Если в юрте ночью слышны шаги, шум, стук от падения утвари – это делает бохолдэй. Тогда призывают человека, который одарен способностью видеть и прогнать бохолдэя, «бохолдэй улдюдык хунь» или «бохолдэй хараша». Этот человек видит бохолдэя и рассказывает, какого он роста, как одет. Если сил его хватит, он прогоняет бохолдэя, обходя вокруг юрты с черепком, в котором курится жодо (пихта), арса и ганга; иногда такой человек говорит, что это не простой бохолдэй и что его прогнать можно только с помощью жертвы: тогда призывают шамана.

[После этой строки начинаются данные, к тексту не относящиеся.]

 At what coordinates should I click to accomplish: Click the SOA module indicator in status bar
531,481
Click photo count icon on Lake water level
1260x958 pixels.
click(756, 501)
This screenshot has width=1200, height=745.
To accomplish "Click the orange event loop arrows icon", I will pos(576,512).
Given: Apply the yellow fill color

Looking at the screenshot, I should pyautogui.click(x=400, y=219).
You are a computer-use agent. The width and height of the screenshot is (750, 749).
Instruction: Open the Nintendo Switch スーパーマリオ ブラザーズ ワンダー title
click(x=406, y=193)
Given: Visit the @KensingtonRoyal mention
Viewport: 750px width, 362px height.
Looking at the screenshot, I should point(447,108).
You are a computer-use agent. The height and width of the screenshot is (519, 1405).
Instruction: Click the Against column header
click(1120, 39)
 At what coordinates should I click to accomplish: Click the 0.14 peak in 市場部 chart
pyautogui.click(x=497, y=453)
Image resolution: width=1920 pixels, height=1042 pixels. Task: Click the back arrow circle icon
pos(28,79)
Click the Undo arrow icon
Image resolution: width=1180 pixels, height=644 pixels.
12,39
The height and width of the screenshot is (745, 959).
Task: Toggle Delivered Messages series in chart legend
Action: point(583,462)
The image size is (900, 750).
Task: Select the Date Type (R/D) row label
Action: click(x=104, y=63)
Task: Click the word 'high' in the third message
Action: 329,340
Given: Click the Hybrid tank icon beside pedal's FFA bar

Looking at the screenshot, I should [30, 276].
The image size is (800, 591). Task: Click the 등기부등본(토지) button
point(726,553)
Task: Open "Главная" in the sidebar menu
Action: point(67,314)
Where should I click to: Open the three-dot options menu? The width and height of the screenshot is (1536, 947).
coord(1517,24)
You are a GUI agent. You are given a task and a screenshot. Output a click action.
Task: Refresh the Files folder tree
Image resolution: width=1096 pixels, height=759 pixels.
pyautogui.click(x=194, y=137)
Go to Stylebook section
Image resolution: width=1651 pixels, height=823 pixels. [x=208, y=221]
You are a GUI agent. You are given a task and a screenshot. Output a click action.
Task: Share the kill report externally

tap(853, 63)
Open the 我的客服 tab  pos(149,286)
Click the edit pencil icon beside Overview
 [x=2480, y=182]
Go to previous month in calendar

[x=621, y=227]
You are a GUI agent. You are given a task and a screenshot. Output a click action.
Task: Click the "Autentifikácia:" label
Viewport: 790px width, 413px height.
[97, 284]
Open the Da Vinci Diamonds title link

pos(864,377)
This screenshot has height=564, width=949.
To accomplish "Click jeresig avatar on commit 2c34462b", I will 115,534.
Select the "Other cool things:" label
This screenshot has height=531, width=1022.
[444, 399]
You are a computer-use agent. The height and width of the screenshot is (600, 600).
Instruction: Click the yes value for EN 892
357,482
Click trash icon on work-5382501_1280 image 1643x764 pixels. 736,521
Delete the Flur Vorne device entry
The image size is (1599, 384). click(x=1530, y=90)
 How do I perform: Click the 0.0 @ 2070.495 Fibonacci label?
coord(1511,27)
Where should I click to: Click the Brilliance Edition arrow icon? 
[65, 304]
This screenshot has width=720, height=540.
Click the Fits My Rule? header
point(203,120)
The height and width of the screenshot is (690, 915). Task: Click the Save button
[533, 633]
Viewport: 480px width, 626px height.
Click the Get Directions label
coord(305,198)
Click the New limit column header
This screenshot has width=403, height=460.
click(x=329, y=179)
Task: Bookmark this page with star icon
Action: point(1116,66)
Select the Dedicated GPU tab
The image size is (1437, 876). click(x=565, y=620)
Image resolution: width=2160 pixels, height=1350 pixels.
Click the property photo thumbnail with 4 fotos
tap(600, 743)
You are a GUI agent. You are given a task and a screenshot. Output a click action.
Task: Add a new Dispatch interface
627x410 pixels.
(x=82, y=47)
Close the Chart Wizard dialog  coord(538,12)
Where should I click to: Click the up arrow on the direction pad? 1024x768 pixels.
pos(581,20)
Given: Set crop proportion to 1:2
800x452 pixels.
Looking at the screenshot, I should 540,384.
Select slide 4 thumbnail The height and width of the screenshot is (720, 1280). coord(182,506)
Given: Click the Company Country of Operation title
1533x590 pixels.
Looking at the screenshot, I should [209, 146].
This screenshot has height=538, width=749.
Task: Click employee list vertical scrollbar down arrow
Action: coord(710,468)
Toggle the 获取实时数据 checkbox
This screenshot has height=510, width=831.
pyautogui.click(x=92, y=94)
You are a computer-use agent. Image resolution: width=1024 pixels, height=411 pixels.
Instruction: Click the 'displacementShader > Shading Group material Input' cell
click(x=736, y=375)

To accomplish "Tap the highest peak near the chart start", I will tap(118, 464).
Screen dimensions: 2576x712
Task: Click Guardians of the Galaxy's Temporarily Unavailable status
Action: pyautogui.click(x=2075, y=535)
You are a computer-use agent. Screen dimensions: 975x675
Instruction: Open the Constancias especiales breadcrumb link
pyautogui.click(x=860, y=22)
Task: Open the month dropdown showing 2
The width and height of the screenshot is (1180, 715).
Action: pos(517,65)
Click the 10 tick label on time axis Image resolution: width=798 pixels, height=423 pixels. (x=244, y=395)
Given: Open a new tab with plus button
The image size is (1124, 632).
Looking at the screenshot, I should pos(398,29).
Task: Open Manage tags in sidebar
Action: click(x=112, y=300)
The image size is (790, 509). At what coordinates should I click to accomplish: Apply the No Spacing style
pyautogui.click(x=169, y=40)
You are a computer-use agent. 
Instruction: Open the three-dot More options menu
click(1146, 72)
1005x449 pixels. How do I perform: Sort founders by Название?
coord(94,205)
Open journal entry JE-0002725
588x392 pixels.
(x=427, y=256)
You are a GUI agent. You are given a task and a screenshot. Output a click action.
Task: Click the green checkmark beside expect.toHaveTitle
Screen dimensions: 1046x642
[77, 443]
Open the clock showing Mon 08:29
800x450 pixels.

Ядринцевым записаны следующие поверья Черневых татар и алтайцев:
Черневые татары верят в существование злых духов аза; кроме того, у них существуют для темных сил имена: шайтан, аламыс, каала, куремес, курюм-тертигры, или тертигры-курюм, айна и четкер (последние два – слуги куремеса). Телесы не знают айна, а алтайцы не знают аза.
Ерлик-хан есть высший злой дух. Его же Черневые татары называют аю или «медвежья лапа». Прислужник его, по словам кумаидинцев, называется кебеиек, у телеутов – янгыз-конек, в сказках он представляется хромым и кривым. Телеуты объясняют, что Ерлик и Ульгень прежде были ханами на земле и брали подать; теперь та же подать идет им жертвами. У телеутов есть еще в числе злых духов Кагыр-хан.
Узют – мертвец, превратившийся в злого духа и причиняющий болезни; душа покойника три года насылает болезни.
Эрке, гарыш – домовой у Черневых татар. У алтайцев эжик сакчи – хозяин юрты.
У алтайцев есть верование о кривом черте, который называется чулмыс; полный его титул: яныс костю (янгыс тысту, то есть однозубый?) сокор кара матыр, то есть кривой черный богатырь Яныскостю.
На перекрестках дорог, перевалах и близ приторов происходит собрание чертей, «тургак»; оттого эти места опасны и, миновав их, ставят обо.